Caro Andrea,

La lettera che sto per scriverti sarà un po’ noiosa, anzi abbastanza. Ma se vuoi sapere – e sono certo che lo vuoi – come giravano un tempo le cose lucane, bisogna sapere anche le cose noiose. In fondo penso che la politica sia scesa così in basso anche perché – ma non solo, fosse solo per questo ! – molti non la capiscono e la trovano noiosa.

Nel mese di maggio del 1952, per la prima volta dopo la caduta del fascismo, si procedette all’elezione dei consigli provinciali. La maggiore età, e quindi anche il diritto al voto, si conseguiva a 21 anni. L’evento mi emozionava molto, perché avrei finalmente ricevuto il mio battesimo elettorale, dopo tanti anni che seguivo con passione e interesse la politica. In quel periodo a Napoli ero a pensione in via San Domenico Soriano con Antonio Albanese e il rapporto con Rocco Scotellaro, che da due anni era a Portici, era molto stretto e frequente, quasi quotidiano, ogni sera, quando lui scendeva a Napoli.

Il pensiero che Rocco si candidasse al consiglio provinciale di Matera mi dava ansia. Il mio ideale di socialismo cristiano non era neanche in mente dei, ma Rocco disse a me e a Antonio che non si sarebbe candidato e la mia ansia si quietò.

Tornai a Tricarico per preparare gli esami di giugno. Trovai un clima elettorale infuocato, che investiva la DC per due motivi.
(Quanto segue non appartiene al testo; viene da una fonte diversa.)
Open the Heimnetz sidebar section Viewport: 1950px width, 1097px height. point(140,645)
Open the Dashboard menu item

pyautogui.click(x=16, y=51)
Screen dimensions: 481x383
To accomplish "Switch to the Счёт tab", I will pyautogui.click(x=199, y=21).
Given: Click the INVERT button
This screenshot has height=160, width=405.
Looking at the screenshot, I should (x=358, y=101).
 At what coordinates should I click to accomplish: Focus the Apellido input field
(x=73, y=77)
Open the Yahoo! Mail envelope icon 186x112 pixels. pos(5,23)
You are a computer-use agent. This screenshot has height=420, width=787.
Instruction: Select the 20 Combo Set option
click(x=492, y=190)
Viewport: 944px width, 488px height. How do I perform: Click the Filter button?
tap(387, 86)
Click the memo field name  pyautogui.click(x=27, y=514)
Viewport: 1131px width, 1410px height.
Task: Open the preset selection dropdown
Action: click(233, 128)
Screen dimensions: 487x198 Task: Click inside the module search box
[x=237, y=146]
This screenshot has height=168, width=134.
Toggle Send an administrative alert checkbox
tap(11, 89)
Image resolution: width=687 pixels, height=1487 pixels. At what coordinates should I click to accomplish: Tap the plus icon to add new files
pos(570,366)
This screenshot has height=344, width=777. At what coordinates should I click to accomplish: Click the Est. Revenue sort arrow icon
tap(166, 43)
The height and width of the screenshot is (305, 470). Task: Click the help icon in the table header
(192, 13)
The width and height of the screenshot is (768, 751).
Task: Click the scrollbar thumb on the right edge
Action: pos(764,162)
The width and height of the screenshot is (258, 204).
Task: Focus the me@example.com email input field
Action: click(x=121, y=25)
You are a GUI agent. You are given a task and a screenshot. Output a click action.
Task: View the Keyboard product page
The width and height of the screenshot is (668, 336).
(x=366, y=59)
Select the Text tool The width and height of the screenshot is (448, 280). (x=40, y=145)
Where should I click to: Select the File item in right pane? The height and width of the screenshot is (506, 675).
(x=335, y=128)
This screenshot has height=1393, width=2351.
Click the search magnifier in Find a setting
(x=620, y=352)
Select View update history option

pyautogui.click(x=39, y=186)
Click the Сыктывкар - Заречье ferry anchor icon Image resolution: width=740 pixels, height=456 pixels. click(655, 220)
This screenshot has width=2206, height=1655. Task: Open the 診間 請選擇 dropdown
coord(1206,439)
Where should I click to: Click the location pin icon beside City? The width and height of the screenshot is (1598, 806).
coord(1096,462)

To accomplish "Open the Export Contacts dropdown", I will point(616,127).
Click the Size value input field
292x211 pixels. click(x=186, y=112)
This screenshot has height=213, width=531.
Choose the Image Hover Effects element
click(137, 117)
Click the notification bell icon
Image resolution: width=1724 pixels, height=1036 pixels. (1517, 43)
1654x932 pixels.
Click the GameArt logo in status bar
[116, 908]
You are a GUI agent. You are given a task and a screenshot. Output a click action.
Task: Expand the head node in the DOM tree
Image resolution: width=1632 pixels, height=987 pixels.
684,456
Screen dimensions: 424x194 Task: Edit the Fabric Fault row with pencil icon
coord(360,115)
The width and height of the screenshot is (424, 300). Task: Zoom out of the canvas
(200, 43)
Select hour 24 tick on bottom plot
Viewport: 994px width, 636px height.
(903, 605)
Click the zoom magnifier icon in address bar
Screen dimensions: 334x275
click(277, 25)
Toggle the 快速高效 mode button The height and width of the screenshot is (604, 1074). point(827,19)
Il primo era il patto elettorale stipulato in provincia di Matera tra la DC e il PNM (partito nazionale monarchico); il secondo era dato dalla larghissima contrarietà dei tricaricesi a una eventuale candidatura di M.G, alto esponente della DC materana nel collegio elettorale di Tricarico, che comprendeva anche il comune di Calciano.

Bisogna ora spiegare con quale il sistema elettorale si sarebbe votato. Era prevista la ripartizione delle province in collegi uninominali elettorali (16 nella provincia di Matera) e la facoltà di collegamento tra i candidati. Risultava eletto il candidato meglio votato in ciascun collegio, e quindi in prima istanza, nella provincia di Matera, risultavano eletti 16 consiglieri, giacché il suo consiglio provinciale era composto di 24 membri. Gli altri 8 membri risultavano eletti con i resti dei voti assegnati ai candidati tra loro collegati non eletti direttamente.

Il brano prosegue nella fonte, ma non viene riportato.